In analyzing over 100 Model Context Protocol (MCP) repos, we discovered vulnerabilities that no traditional security tool can detect — flaws that live not in code, but in how AI systems reason. These findings signal a foundational shift in what “security” even means in the age of agentic AI.
Having spoken to over 50 prominent practitioners, CIOs, CISOs, and security leaders in the last 6 months, the elephant in the room seems to be: "Our business needs to adopt AI rapidly, while we are still trying to understand how these systems work, much less have systematic guard rails in place".
With LLM-assisted red teaming enabling automated vulnerability discovery, attackers now have a 1000x force multiplier. Every framework integration, agent interaction, and context transition creates attack vectors invisible to conventional tools.
75% of AI Vulnerabilities Are Invisible Today
We analyzed 100 MCP applications from awesome-mcp-servers using traditional tools like Bandit, Semgrep, etc alongside a purpose–built compiler-based semantic analyzer MACAW-Gen**. 75% of AI vulnerabilities we found were invisible to SAST/DAST tools.
Our core hypothesis was with AI, the surface area expands from standard attack patterns to including how systems are architected, how they use frameworks, how they will interpret and execute natural language instructions, and how they access and manage context etc. Our analyzer employs 50+ specialized detectors to progressively understand data exposure, workflows (multi-step operations, tamperable states between steps, TOCTOU), prompt-flow (trace prompt transformations through pipeline, detect boundary violations, find injection points) etc and uncover vulnerabilities based on a deep semantic understanding of AI system
What was most concerning is that the vulnerabilities we found weren’t minor edge cases—they're fundamental attack vectors that emerge from how AI systems interpret instructions, compose frameworks, and maintain state. While we found several conventional OWASP top 10 issues like hardcoded credentials, missing authentication, etc, our analysis revealed five categories of vulnerabilities unique to AI systems:
1. Cross-Framework Privilege Escalation (~23% of AI vulnerabilities)
Security models break down when data crosses framework boundaries. A tool validates parameters for database queries, but when query results flow into prompt templates, malicious data can manipulate subsequent LLM reasoning to exceed original access permissions.

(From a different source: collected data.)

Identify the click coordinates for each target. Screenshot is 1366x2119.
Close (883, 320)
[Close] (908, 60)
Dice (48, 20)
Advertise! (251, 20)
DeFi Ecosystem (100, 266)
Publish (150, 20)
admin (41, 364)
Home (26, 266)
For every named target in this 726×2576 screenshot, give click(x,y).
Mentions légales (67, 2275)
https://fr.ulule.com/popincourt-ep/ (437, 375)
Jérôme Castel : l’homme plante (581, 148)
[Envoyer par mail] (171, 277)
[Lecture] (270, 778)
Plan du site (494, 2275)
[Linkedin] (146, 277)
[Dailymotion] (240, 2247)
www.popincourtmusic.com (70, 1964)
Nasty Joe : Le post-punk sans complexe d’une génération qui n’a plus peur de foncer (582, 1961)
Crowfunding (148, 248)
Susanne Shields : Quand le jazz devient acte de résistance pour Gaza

While most examples in the MCP data set were simpler, we noticed a very real and concerning issue when inspecting a more sophisticated application that uses a combination of LangChain and CrewAI.
2. Agent Self-Modification (~25% of AI vulnerabilities)
Agents escape operational boundaries by crafting requests that modify their own constraints. An agent manipulates configuration endpoints to grant itself new tool access—operations that appear legitimate but fundamentally alter the security posture.
3. Context Manipulation Attacks (~19% of AI vulnerabilities)
Attackers inject benign information across multiple interactions, building malicious context that activates later. Poisoned context from previous sessions causes data leaks when triggered weeks later—invisible to point-in-time analysis.
4. Workflow Hijacking (~16% of AI vulnerabilities)
Multi-step operations get redirected while maintaining apparent legitimacy. A document summarization workflow instead executes embedded exfiltration instructions through legitimate API calls that follow expected patterns.
5. Cross-Component Communication Tampering (~16% of AI vulnerabilities)
Hidden instructions in inter-agent messages create cascading compromises. Agent A processes malicious input, then Agent B interprets A's output as commands, creating lateral movement through the AI system.
Why Traditional Security Tools Miss These Vulnerabilities
To see why conventional tools fail, consider this simple OpenAI API call:
@tool("analyze_document")
def analyze_document(file_path: str):
content = read_file(file_path)
prompt = f"Analyze this document: {content}"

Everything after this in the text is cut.